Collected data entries
☆ ☆ ☆ ☆ ☆ ☆ ☆
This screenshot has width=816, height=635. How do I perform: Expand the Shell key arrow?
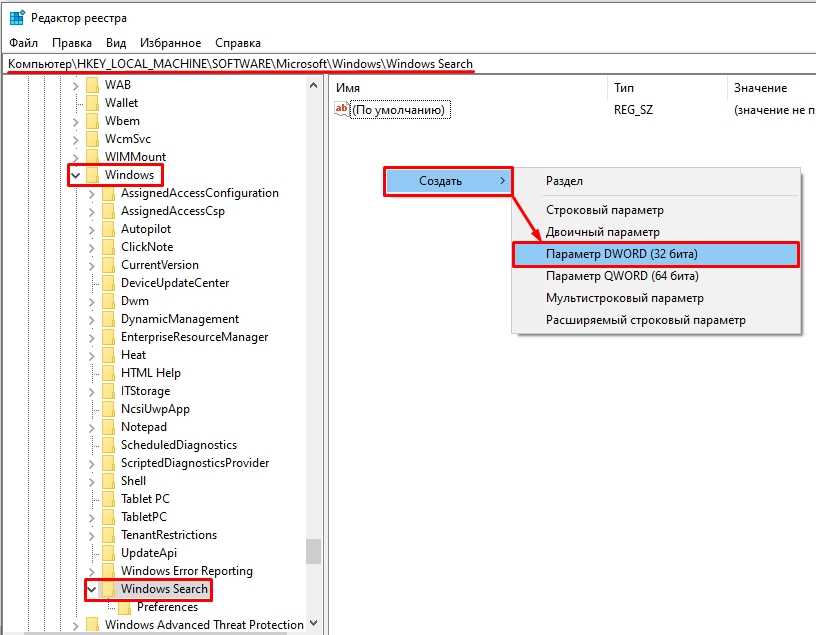pyautogui.click(x=92, y=481)

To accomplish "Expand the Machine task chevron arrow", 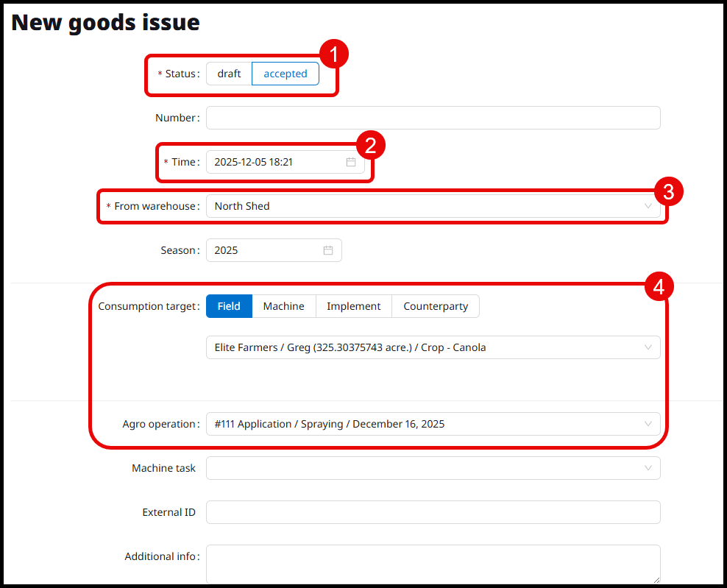I will point(648,468).
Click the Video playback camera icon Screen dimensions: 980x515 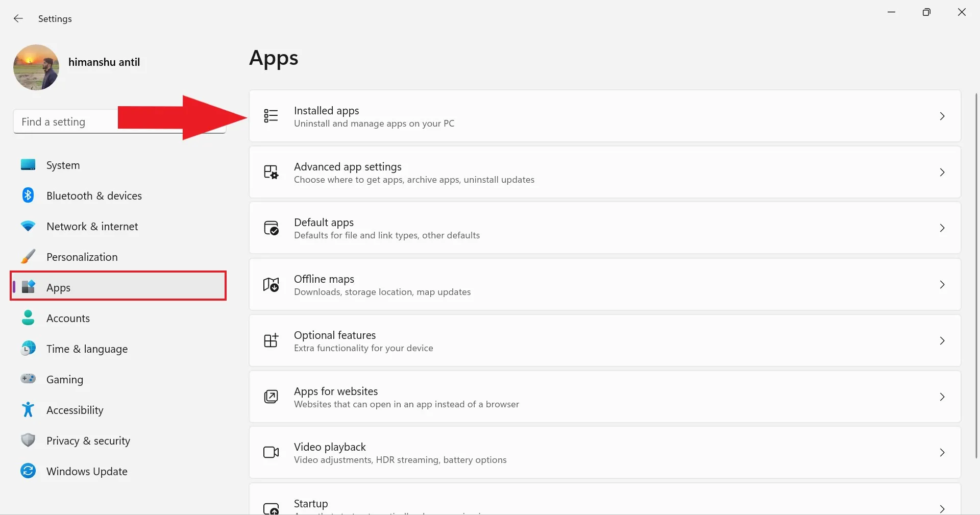pyautogui.click(x=271, y=452)
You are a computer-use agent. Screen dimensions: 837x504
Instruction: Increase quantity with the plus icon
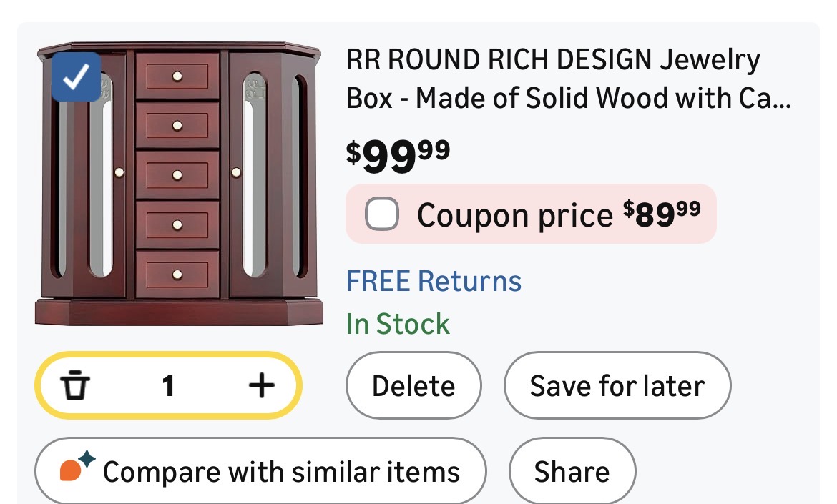261,386
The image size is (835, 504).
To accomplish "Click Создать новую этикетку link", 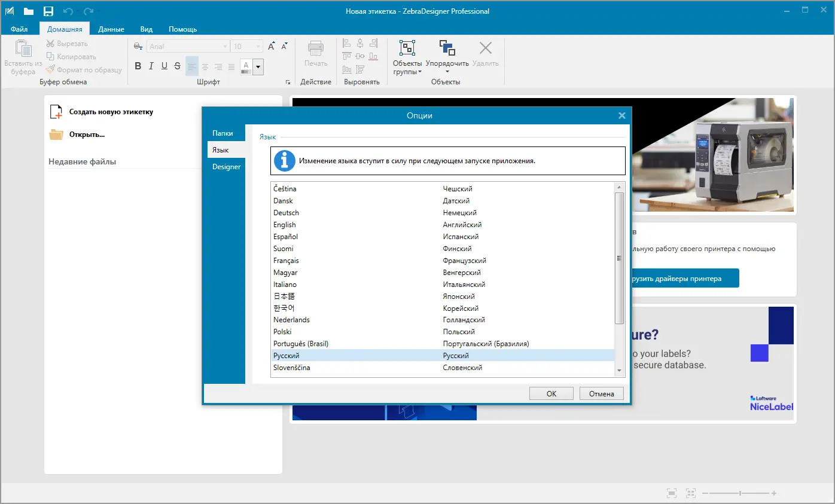I will (x=111, y=112).
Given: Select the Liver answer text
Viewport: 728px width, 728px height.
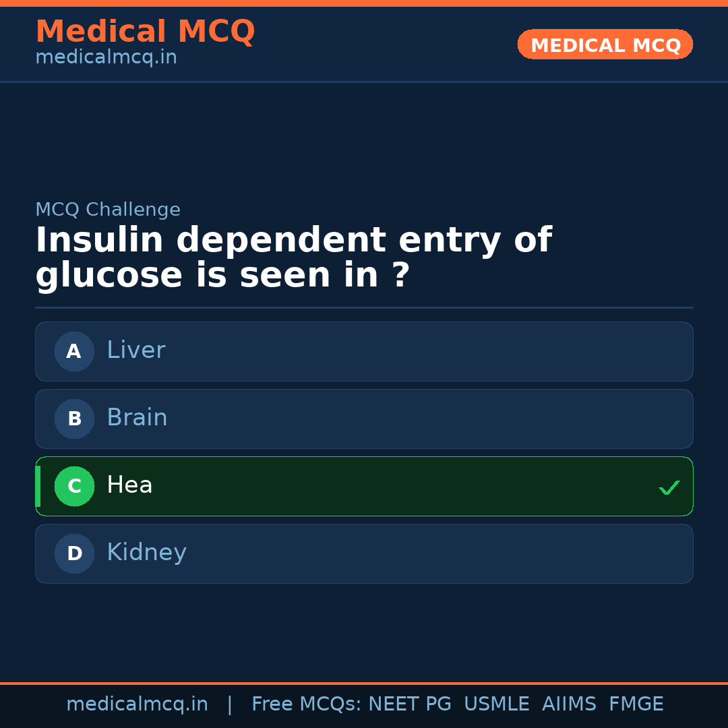Looking at the screenshot, I should [x=135, y=351].
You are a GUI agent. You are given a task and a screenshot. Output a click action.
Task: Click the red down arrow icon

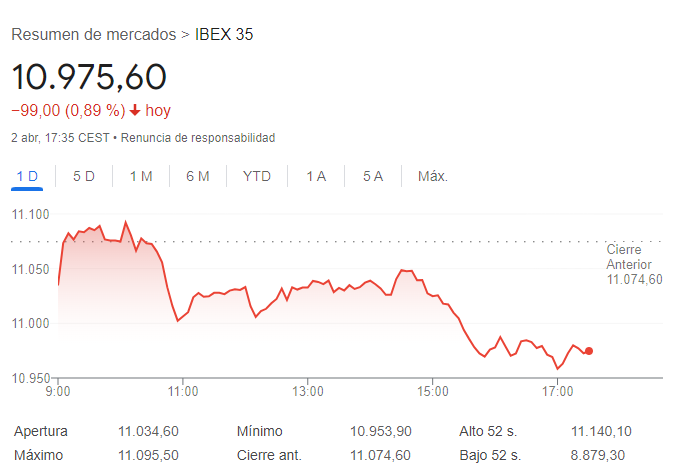click(135, 110)
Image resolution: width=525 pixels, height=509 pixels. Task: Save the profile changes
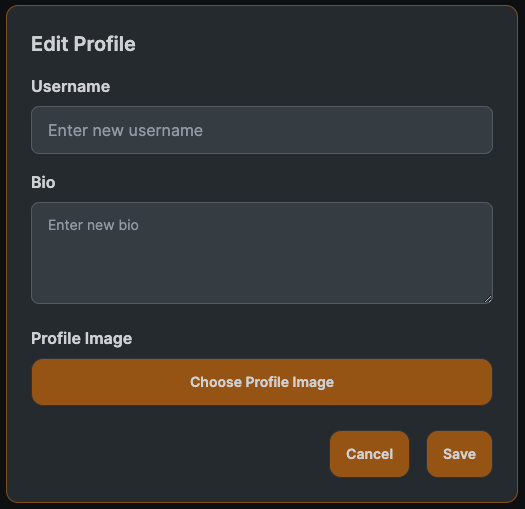coord(459,454)
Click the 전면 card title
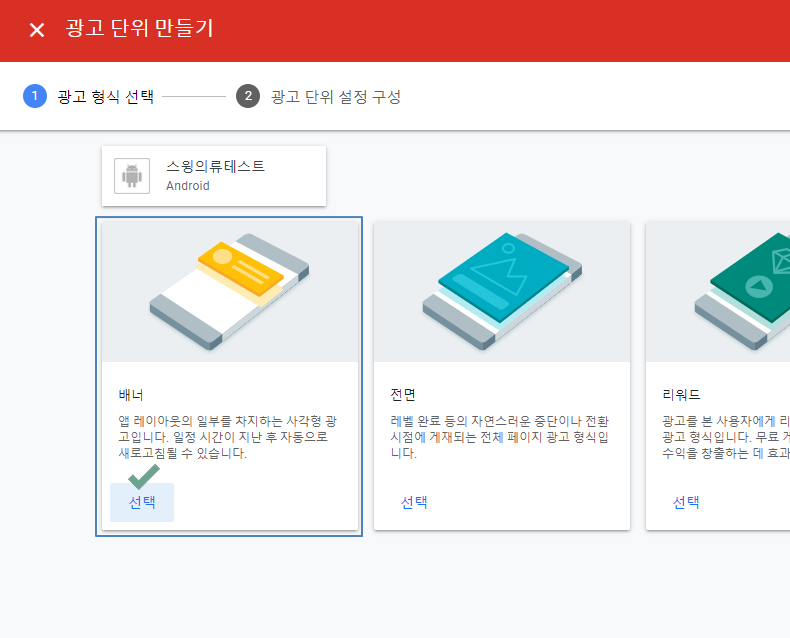Screen dimensions: 790x638 pos(404,394)
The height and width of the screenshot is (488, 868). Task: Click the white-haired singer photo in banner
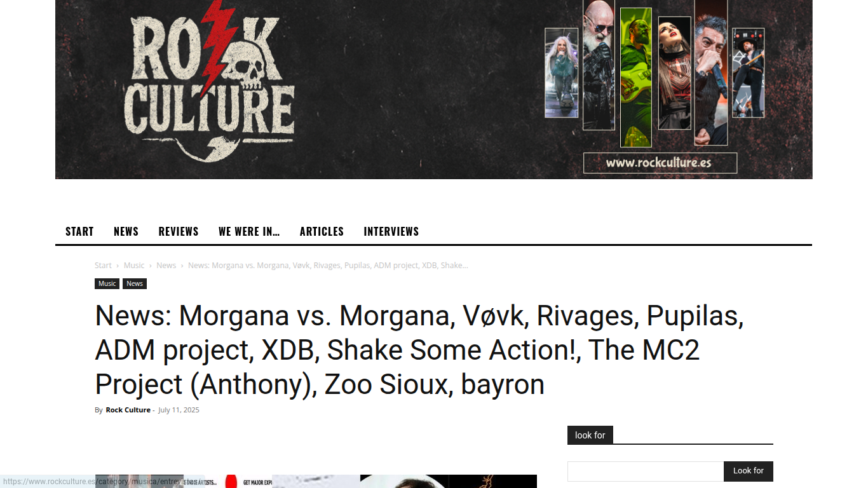pos(562,73)
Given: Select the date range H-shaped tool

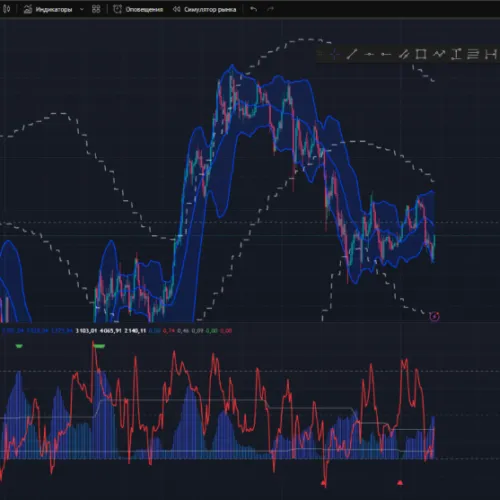Looking at the screenshot, I should point(491,54).
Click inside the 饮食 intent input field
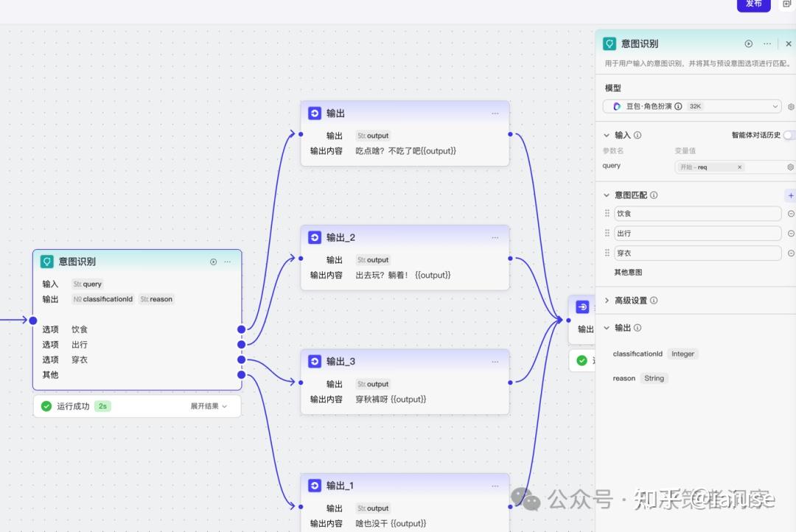This screenshot has height=532, width=796. (x=697, y=213)
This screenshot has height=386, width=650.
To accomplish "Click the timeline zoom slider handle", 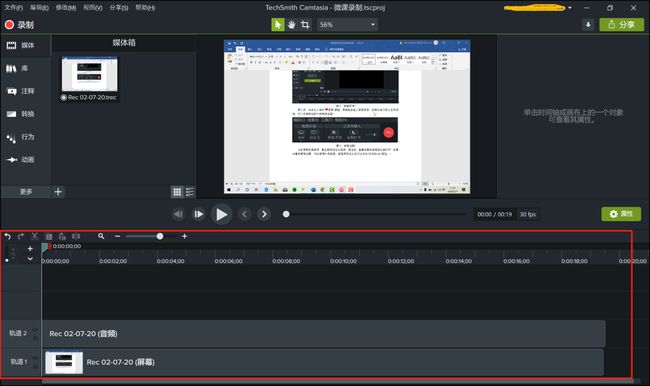I will [160, 236].
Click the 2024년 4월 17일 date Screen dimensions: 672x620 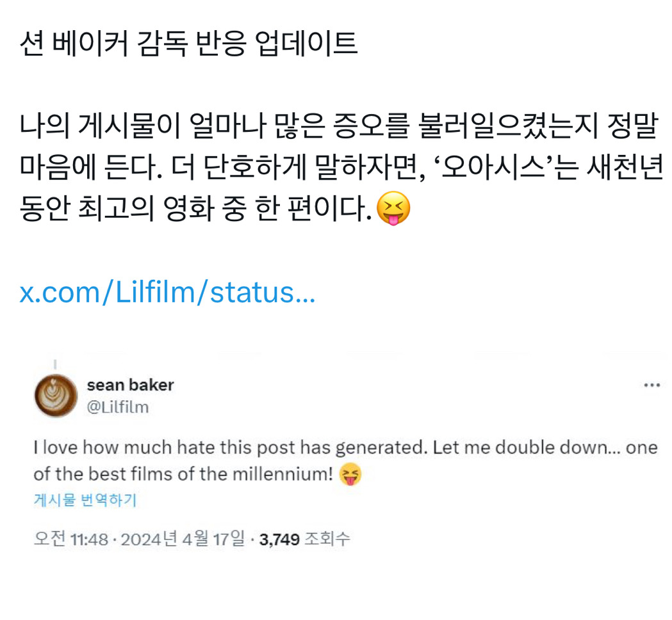(x=183, y=539)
☆ ☆ ☆ ☆ ☆ ☆ ☆
What is required – Among the records, find the lines that contain "agent" and copy each of them.

Result –
You are a computer-use agent. Screen dimensions: 837x504
You are a GUI agent. You are given a task and a screenshot. Output a click action.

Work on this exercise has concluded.